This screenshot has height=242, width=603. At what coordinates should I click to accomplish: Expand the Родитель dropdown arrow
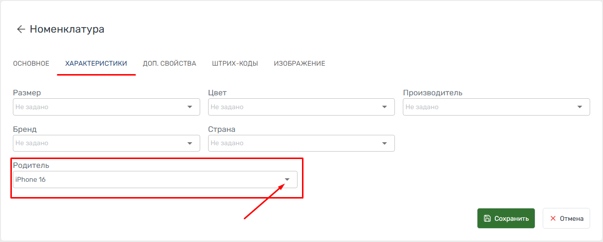pyautogui.click(x=287, y=180)
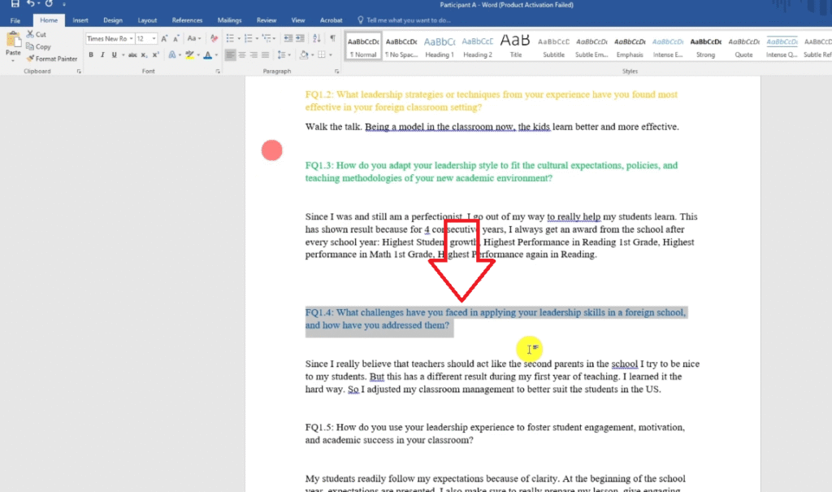The height and width of the screenshot is (492, 832).
Task: Click the Paste button
Action: click(x=13, y=45)
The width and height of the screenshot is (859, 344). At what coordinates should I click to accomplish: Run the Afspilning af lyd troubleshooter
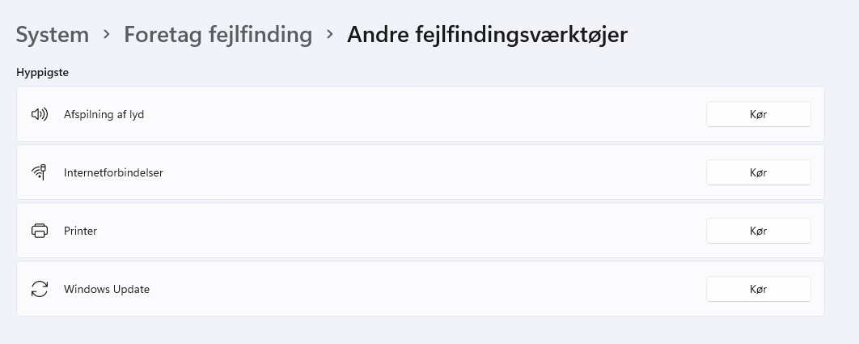[x=758, y=114]
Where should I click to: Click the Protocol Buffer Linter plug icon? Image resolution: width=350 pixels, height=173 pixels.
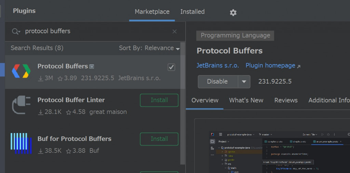coord(21,105)
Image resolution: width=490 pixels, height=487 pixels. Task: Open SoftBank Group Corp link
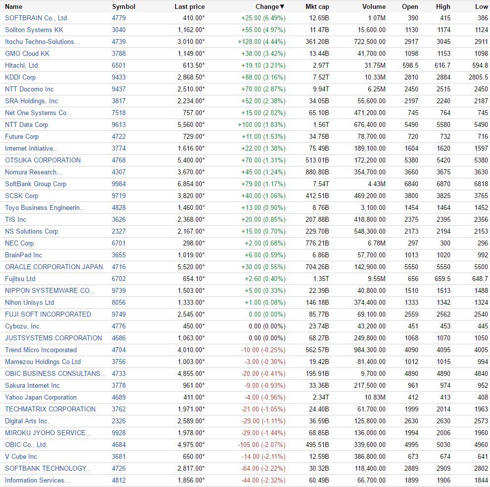(x=36, y=184)
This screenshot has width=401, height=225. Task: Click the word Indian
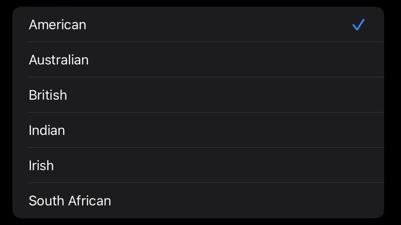pos(47,130)
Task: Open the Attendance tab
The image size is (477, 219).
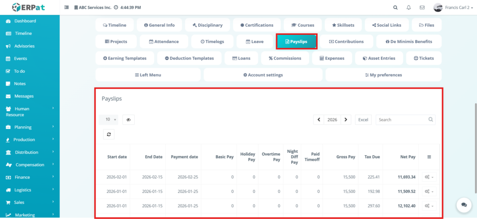Action: [x=164, y=41]
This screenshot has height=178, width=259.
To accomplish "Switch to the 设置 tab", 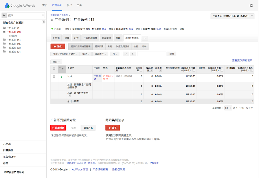I will pos(67,38).
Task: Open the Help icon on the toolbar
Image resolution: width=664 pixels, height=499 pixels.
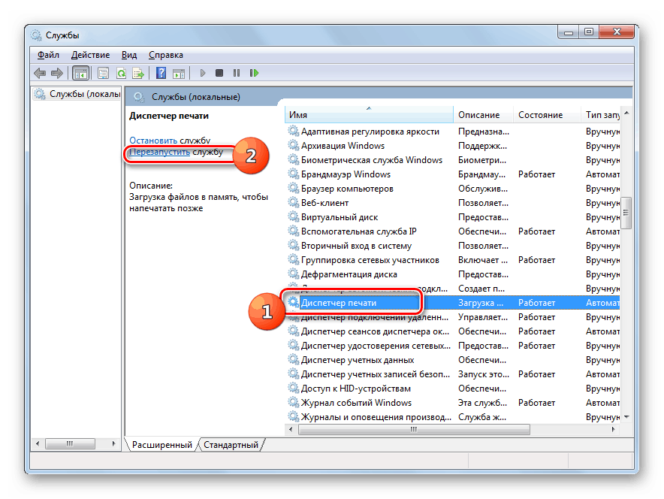Action: 161,73
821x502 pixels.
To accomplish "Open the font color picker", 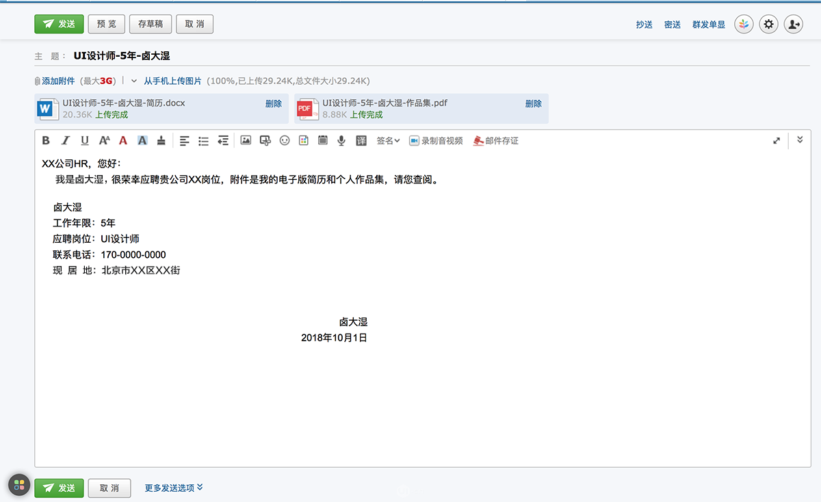I will [122, 140].
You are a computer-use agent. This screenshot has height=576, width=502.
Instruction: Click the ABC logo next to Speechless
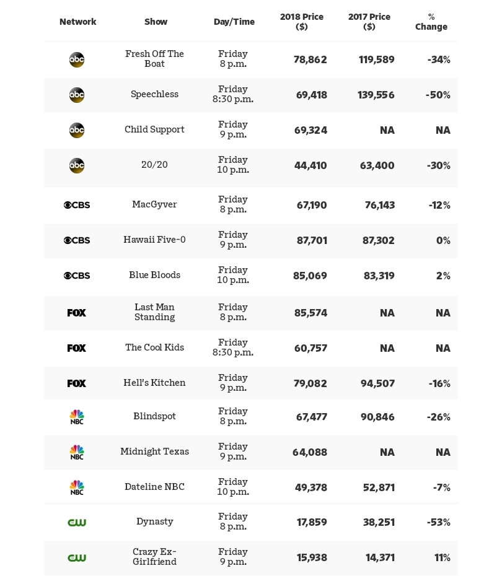pos(77,95)
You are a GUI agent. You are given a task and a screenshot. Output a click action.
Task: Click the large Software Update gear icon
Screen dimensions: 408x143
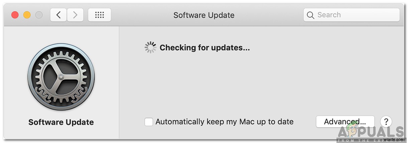pyautogui.click(x=61, y=77)
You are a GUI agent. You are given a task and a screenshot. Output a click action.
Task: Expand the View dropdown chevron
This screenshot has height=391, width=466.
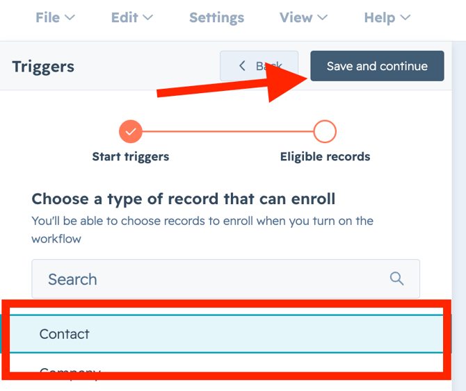coord(323,18)
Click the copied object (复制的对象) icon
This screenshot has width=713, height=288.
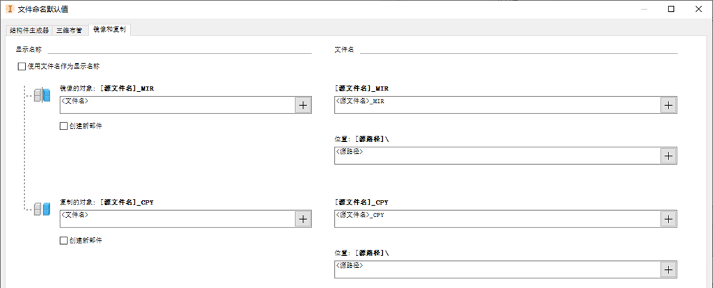click(x=42, y=209)
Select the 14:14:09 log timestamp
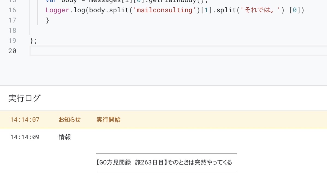This screenshot has height=179, width=327. point(25,137)
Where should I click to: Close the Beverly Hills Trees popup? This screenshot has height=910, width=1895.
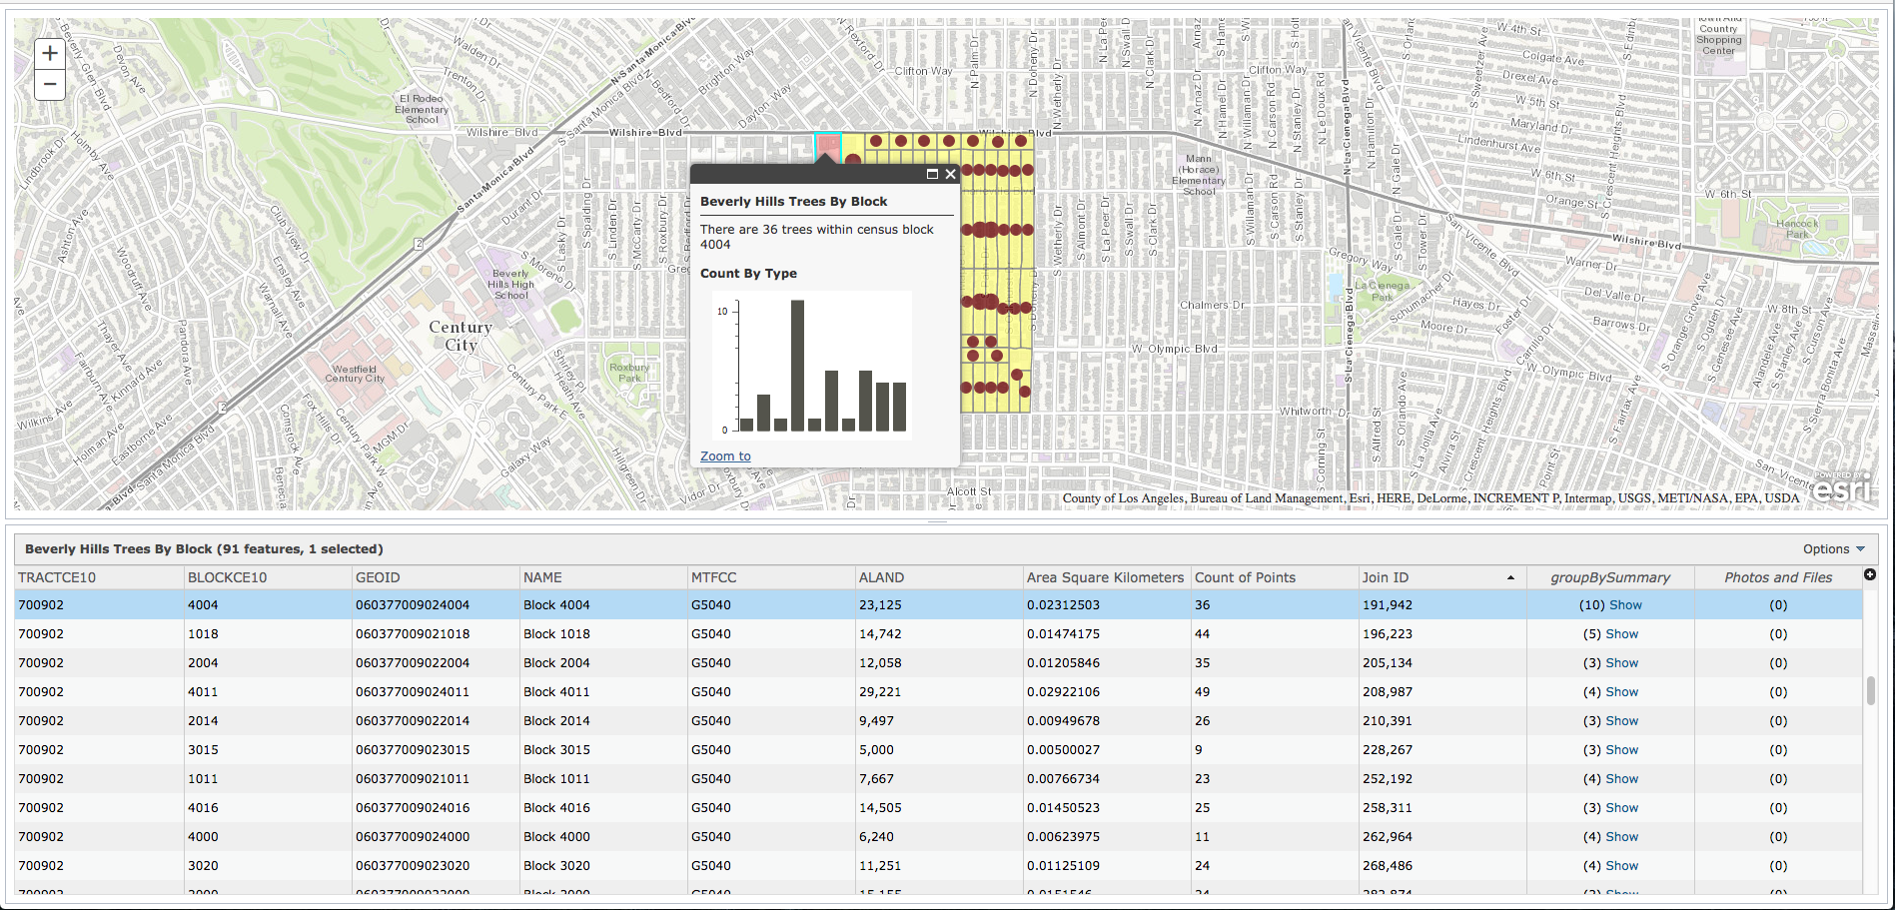(x=951, y=174)
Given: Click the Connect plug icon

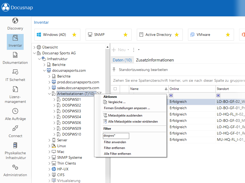Looking at the screenshot, I should coord(15,128).
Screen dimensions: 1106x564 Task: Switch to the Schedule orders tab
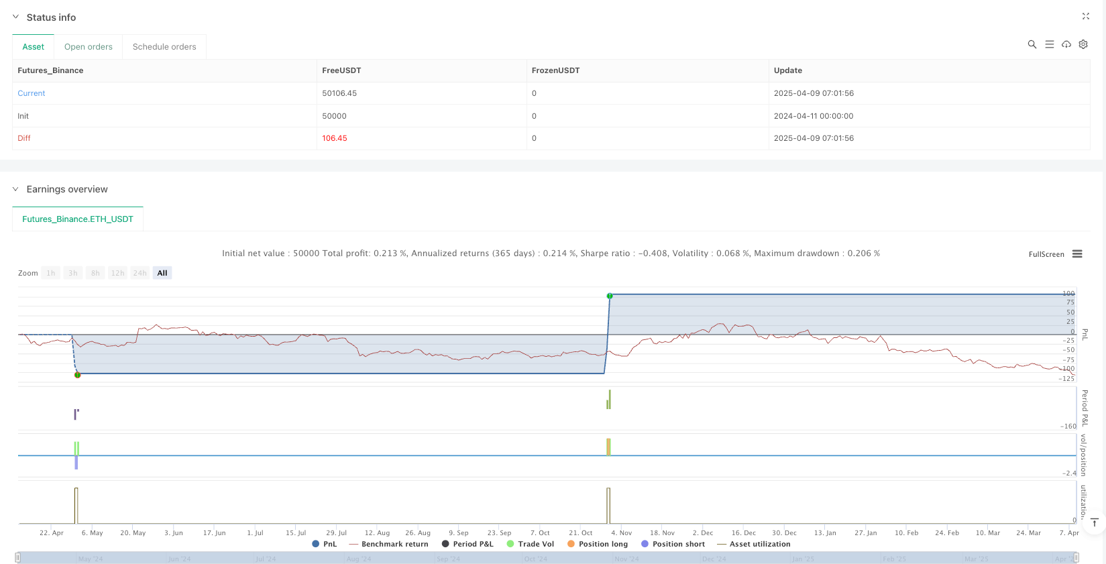(164, 47)
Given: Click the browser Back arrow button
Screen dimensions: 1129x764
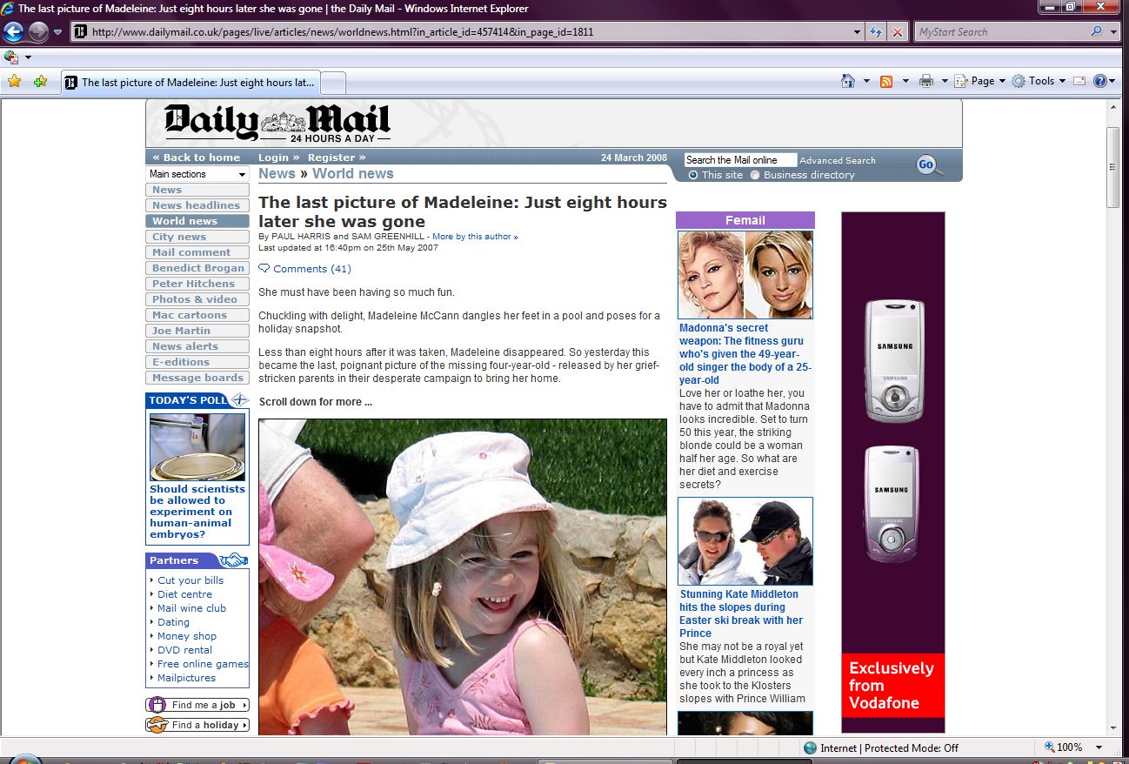Looking at the screenshot, I should click(x=13, y=32).
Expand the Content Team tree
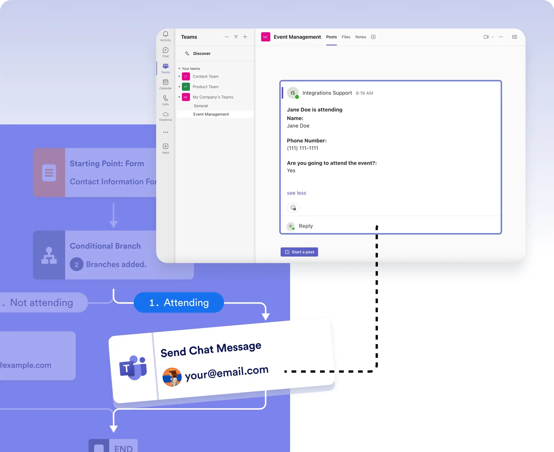 tap(179, 76)
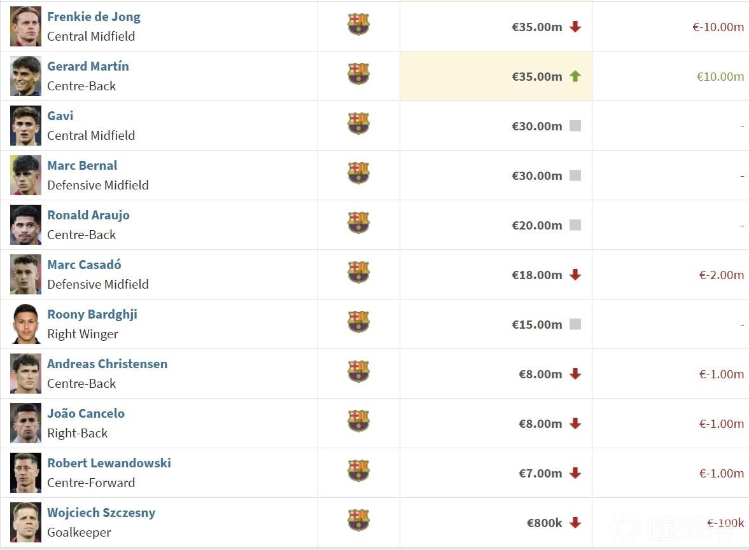Click the highlighted €35.00m value for Gerard Martín

tap(537, 76)
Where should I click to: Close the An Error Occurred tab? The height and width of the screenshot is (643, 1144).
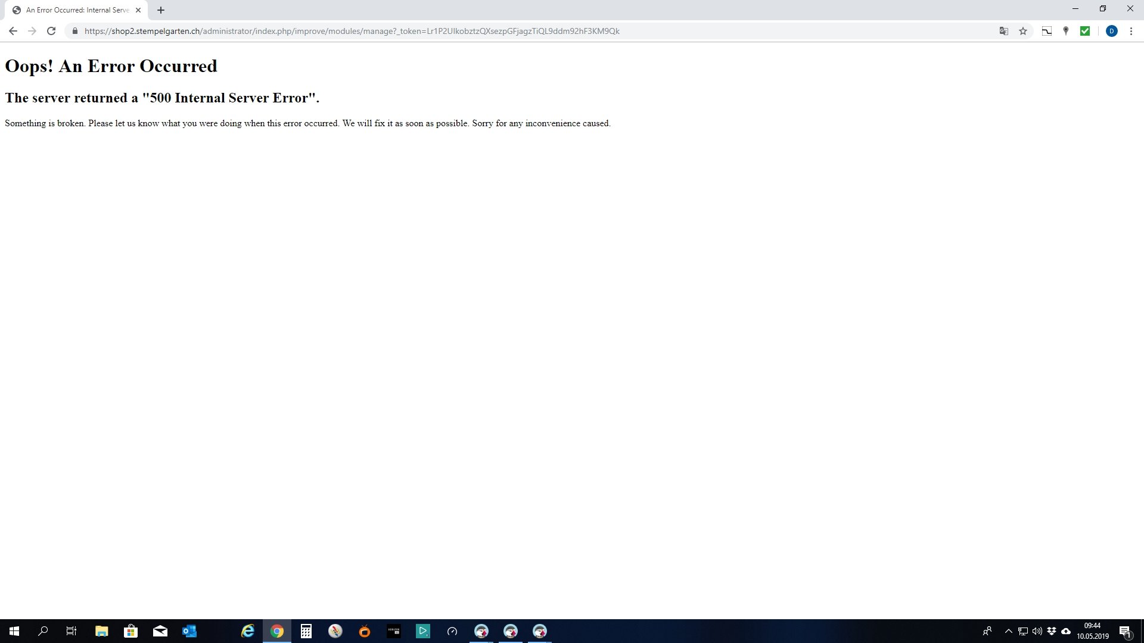(x=138, y=10)
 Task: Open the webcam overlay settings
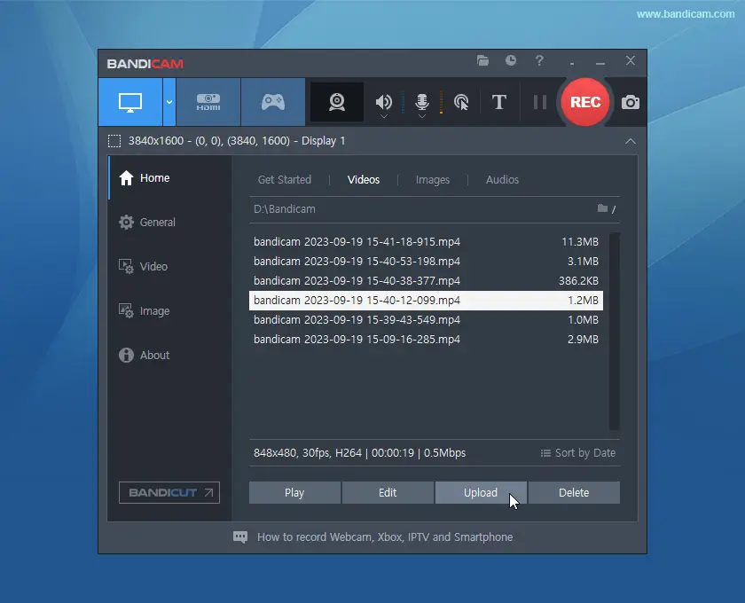tap(337, 102)
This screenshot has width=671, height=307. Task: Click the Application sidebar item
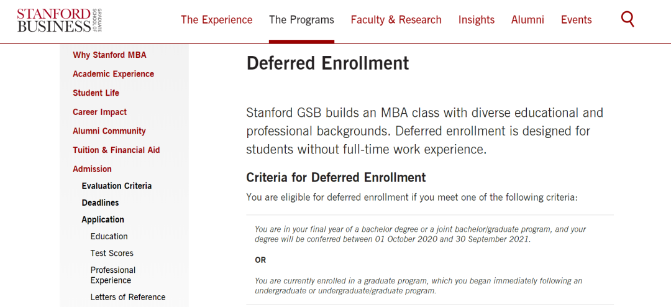pos(103,219)
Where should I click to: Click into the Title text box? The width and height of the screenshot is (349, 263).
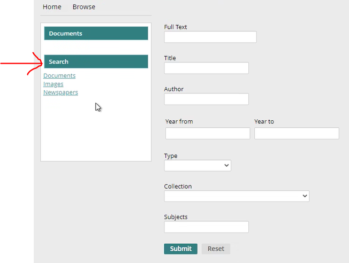point(206,68)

******

# Exercise task:
Please render the material as a Markdown table with the columns Row and Material line, starting at its first line and ending at the line containing "Action: click(x=13, y=45)", numbering each line and skipping blank ones. Leave the pictures out of the table.

# Reply to the exercise:
| Row | Material line |
|---|---|
| 1 | This screenshot has height=242, width=603. At what coordinates should I click to accomplish: Expand the Родитель dropdown arrow |
| 2 | pyautogui.click(x=287, y=180) |
| 3 | The height and width of the screenshot is (492, 832). |
| 4 | Task: Click the Paste button |
| 5 | Action: click(x=13, y=45) |